● **Task set**:
• A. Return the stretch of the magnetic storage passage below from "Magnetic storage in" through "record digital data.", copied word for word.
• B. List every form of primary storage that the magnetic storage passage below says old computers used.

● **Quoted passage**:
Magnetic storage and magnetic recording are terms from engineering referring to the storage of data on a magnetized medium. Magnetic storage uses different patterns of magnetization in a magnetizable material to store data and is a form of non-volatile memory. The information is accessed using one or more read/write heads. As of 2009, magnetic storage media, primarily hard disks, are widely used to store computer data as well as audio and video signals. In the field of computing, the term magnetic storage is preferred and in the field of audio and video production, the term magnetic recording is more commonly used. The distinction is less technical and more a matter of preference.



Magnetic storage in the form of audio recording on a wire was publicized by Oberlin Smith in 1888. He filed a patent in September, 1878 but did not pursue the idea as his business was machine tools. The first publicly demonstrated (Paris Exposition of 1900) magnetic recorder was invented by Valdemar Poulsen in 1898. Poulsen's device recorded a signal on a wire wrapped around a drum. In 1928, Fritz Pfleumer developed the first magnetic tape recorder. Early magnetic storage devices were designed to record analog audio signals. Computer and now most audio and video magnetic storage devices record digital data.

In old computers, magnetic storage was also used for primary storage in a form of magnetic drum, or core memory, core rope memory, thin film memory, twistor memory or bubble memory. Unlike modern computers, magnetic tape was also often used for secondary storage.

● **Supplied records**:
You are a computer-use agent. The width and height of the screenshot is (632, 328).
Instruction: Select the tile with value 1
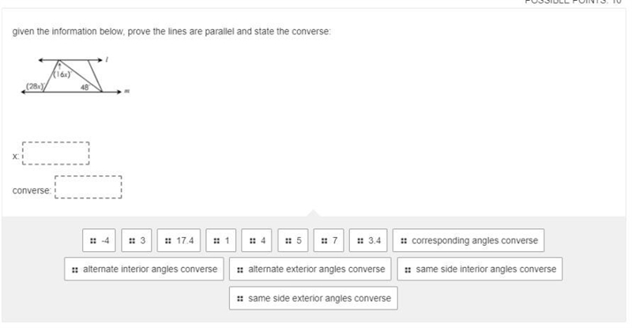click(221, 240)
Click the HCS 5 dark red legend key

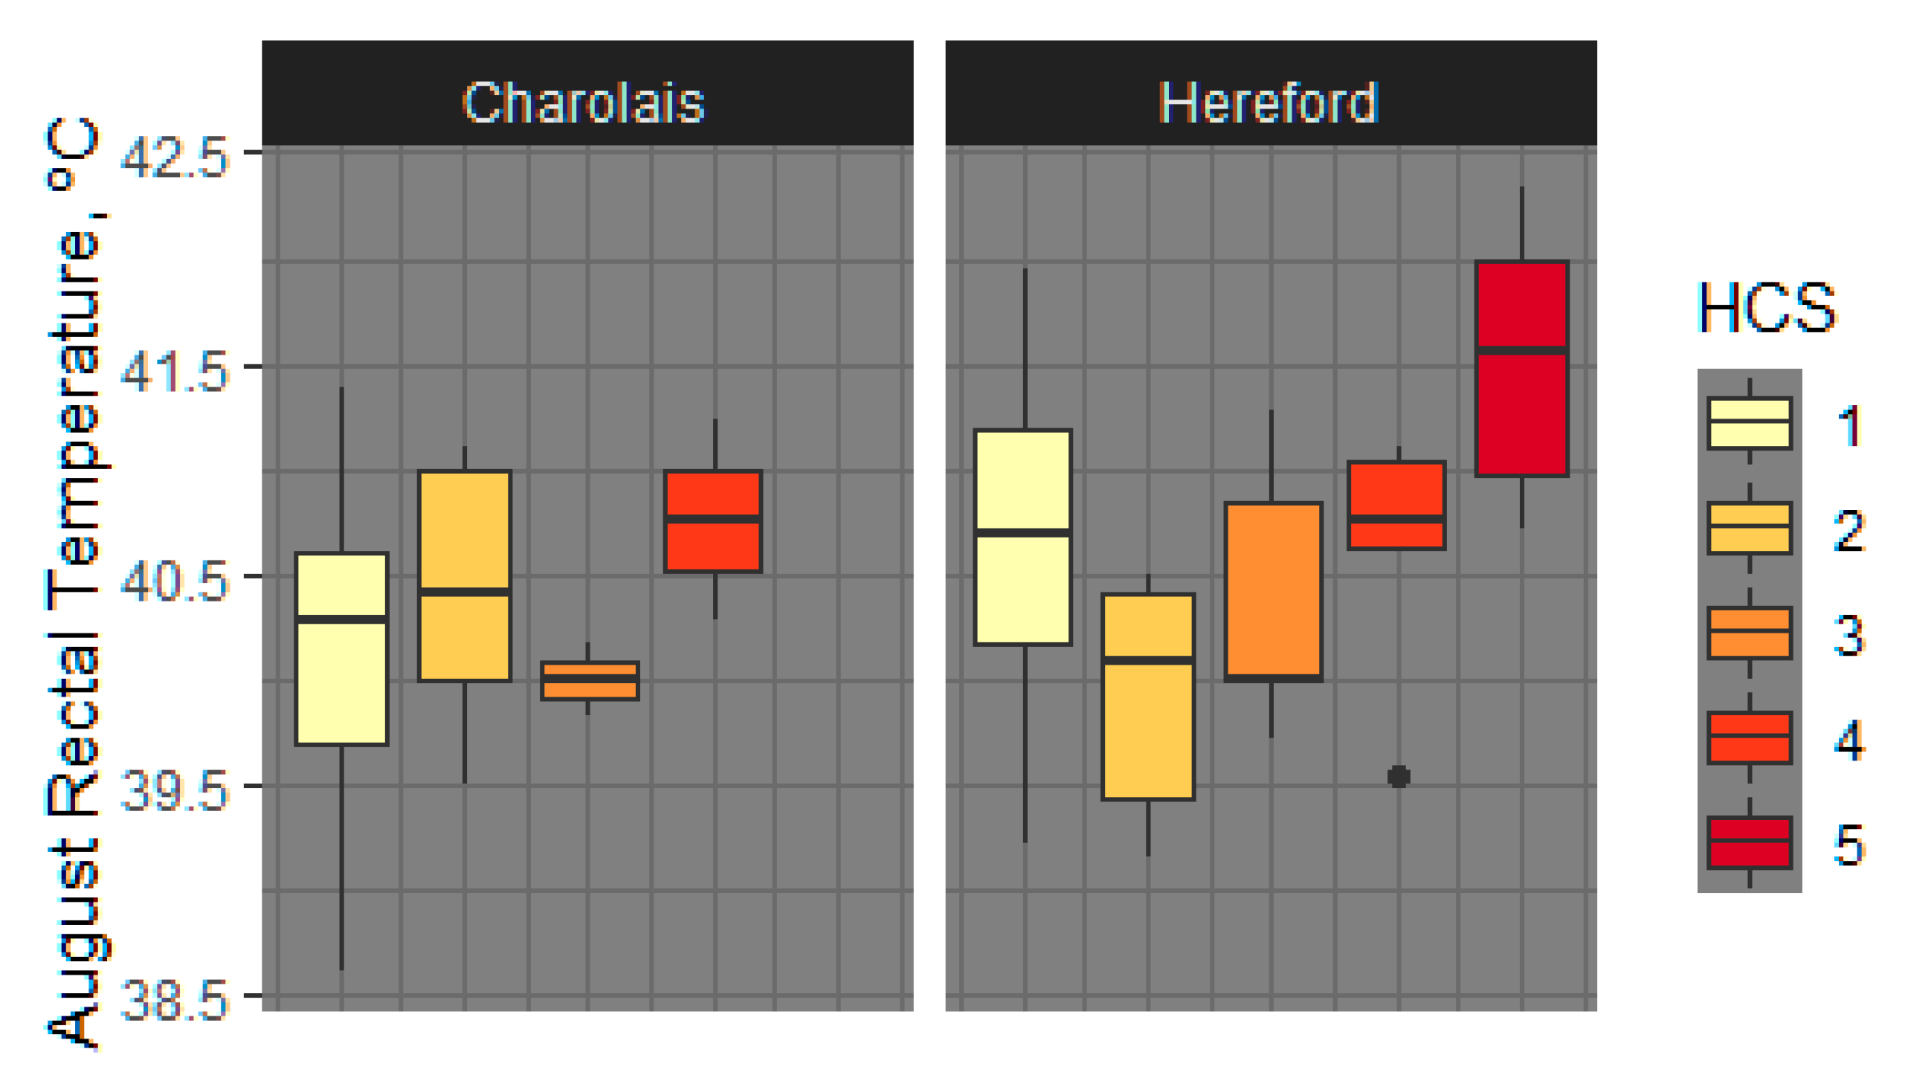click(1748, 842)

● **Outputs**:
• A.
Magnetic storage in the form of audio recording on a wire was publicized by Oberlin Smith in 1888. He filed a patent in September, 1878 but did not pursue the idea as his business was machine tools. The first publicly demonstrated (Paris Exposition of 1900) magnetic recorder was invented by Valdemar Poulsen in 1898. Poulsen's device recorded a signal on a wire wrapped around a drum. In 1928, Fritz Pfleumer developed the first magnetic tape recorder. Early magnetic storage devices were designed to record analog audio signals. Computer and now most audio and video magnetic storage devices record digital data.

• B.
- Magnetic drum
- Core memory
- Core rope memory
- Thin film memory
- Twistor memory
- Bubble memory